The best place to start is The Tea Enthusiast’s Handbook: A Guide to Enjoying the World’s Best Teas by Mary Lou Heiss and Robert J. Heiss. This book gives a great overview of the different kinds of tea made from the tea bush, or Camellia sinensis; you’ll learn what green, yellow, white, oolong, black, and pu-erh teas taste like, look like, how to buy them, how to store them, and so much more.
A great book that complements the Tea Enthusiast’s Handbook is Marietta Marshall Marcin’s The Herbal Tea Garden: Planning, Planting, Harvesting and Brewing. This book focuses specifically on herbal teas, giving you information on growing, caring for, harvesting, and brewing 70 different herbs. So if you’ve ever wanted to grow your own loose-leaf tea, this is the book for you.
If you’re more interested in the history of tea, a really fun little book is Annie Perrier-Robert’s Book of Tea. Book of Tea is filled with all kinds of facts about tea, and includes some fantastic historical pictures related to tea. If you’d rather go more in-depth, check out The Story of Tea: A Cultural History and Drinking Guide, which is also by Mary Lou Heiss and Robert J. Heiss. The Heisses are a husband and wife team who opened their own tea shop in the 1970’s, back when there wasn’t as much choice in loose leaf teas. They wanted to learn as much as they could about tea, and made many trips to Asia to source their teas. The Story of Tea is described as the first “truly comprehensive cultural history of tea,” and the Heisses are the perfect duo to have written this book.

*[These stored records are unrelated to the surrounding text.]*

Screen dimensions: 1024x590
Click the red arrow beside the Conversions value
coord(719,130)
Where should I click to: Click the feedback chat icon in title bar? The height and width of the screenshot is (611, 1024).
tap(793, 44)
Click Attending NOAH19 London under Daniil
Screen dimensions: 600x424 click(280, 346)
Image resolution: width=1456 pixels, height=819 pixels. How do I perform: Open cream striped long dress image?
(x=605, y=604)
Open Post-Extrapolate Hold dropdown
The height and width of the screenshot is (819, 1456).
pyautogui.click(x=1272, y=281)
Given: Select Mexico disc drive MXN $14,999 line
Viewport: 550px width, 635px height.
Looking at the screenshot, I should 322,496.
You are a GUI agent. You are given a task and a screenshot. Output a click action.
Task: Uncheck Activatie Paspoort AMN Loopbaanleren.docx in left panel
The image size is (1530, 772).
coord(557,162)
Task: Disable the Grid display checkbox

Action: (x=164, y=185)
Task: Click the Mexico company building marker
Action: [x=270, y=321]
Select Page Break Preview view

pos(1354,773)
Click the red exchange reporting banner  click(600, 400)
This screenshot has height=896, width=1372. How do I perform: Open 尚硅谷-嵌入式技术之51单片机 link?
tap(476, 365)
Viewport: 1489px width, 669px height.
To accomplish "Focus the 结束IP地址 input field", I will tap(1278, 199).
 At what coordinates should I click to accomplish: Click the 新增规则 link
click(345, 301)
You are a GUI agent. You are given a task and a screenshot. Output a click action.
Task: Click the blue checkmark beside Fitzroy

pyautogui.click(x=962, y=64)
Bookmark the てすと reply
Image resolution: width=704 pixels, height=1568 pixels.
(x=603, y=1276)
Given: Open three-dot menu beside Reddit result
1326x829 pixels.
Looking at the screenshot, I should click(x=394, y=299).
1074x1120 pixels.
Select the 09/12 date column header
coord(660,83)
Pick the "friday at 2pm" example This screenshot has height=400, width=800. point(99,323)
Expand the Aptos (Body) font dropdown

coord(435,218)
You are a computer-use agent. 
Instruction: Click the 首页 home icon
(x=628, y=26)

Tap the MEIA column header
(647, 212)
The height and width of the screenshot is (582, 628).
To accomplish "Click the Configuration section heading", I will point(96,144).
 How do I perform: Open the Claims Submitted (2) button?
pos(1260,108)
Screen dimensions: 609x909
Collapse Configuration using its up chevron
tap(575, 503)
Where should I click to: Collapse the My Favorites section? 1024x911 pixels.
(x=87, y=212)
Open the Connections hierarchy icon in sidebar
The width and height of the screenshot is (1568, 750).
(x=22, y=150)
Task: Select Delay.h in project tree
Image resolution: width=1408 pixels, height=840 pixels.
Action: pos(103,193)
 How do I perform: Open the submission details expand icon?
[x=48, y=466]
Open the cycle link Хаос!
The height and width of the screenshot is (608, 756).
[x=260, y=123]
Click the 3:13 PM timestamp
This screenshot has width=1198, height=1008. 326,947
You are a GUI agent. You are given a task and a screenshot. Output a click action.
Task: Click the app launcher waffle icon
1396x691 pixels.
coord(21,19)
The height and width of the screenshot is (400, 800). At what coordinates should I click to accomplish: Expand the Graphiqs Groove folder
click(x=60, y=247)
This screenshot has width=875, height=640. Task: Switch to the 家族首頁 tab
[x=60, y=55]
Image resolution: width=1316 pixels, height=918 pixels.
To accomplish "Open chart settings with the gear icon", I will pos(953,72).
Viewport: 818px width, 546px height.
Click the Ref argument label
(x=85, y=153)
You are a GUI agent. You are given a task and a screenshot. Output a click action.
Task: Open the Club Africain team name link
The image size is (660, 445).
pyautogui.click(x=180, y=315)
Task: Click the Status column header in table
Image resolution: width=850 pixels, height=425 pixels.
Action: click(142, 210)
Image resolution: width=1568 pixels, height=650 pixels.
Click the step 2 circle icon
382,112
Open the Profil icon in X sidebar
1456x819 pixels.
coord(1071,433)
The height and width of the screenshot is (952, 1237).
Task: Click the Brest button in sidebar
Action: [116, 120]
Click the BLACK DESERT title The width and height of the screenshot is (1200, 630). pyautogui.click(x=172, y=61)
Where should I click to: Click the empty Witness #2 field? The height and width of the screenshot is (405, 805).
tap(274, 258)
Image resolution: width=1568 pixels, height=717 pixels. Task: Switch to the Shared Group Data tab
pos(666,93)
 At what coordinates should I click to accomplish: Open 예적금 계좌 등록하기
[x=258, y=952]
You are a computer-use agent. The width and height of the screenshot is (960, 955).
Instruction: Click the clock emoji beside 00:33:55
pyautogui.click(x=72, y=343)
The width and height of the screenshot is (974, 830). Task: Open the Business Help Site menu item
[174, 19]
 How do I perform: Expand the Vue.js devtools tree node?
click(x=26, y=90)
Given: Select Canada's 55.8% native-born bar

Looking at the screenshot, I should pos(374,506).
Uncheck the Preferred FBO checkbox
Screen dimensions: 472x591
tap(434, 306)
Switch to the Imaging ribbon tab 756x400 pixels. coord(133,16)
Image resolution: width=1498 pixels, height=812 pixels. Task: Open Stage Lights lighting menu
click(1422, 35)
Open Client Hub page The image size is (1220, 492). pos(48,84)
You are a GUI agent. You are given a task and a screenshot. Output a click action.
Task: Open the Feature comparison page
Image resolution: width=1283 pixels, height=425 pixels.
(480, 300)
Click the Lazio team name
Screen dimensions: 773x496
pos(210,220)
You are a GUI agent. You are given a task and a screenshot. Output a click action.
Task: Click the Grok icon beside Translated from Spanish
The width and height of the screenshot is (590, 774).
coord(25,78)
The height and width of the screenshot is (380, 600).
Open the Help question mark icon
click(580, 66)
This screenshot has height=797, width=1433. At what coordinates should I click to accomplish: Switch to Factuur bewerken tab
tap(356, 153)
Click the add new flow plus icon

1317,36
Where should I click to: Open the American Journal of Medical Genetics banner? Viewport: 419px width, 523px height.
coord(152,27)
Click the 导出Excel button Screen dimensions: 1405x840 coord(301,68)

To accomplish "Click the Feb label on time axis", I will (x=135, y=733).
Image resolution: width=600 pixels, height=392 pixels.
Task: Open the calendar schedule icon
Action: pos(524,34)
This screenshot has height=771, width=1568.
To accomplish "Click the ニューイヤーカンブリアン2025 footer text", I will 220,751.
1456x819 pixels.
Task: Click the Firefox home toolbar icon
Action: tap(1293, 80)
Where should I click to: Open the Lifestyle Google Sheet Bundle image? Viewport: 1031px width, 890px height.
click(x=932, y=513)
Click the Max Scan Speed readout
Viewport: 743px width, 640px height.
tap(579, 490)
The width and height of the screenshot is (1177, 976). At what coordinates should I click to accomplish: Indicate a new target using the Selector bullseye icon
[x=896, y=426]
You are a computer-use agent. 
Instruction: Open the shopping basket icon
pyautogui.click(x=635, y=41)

We can’t talk about tea without mentioning tea parties. Taking Tea: The Essential Guide to Brewing, Serving, and Entertaining with Teas from Around the World by Andrea Israel gives an overview of what tea parties are like from a variety of cultures. It’s also packed with lots of original recipes created by Pamela Mitchell. If you’re looking to host a more kid-friendly party, then check out Come to Tea: Fun Tea Party Themes, Recipes, Crafts, Games, Etiquette and More by Stephanie Dunnewind. Like Taking Tea, Come to Tea has overviews of different kinds of tea parties, but rather than being culturally themed, they’re geared towards little girls. It’s full of crafts, games, and recipes to complement your party.
Since I’m talking about tea, I’d also like to mention that the last spring meeting of Colour Me Calm, Waverley’s Adult Colouring Club, is this Thursday at 7pm. I’m the host, and I always bring a different herbal tea from home to serve alongside cookies. If you’re interested in a fun night out with some excellent tea, you should definitely join us. Colour Me Calm will be breaking for the summer, then resume in the fall.
And for reference, if you want to make iced tea this summer, I usually just fill a jug with water and steep tea in it for several hours (the longer the better, so I’ll leave it in overnight). You can use your favourite loose leaf tea, or a pre-made tea bag. I find fruity herbal teas are best!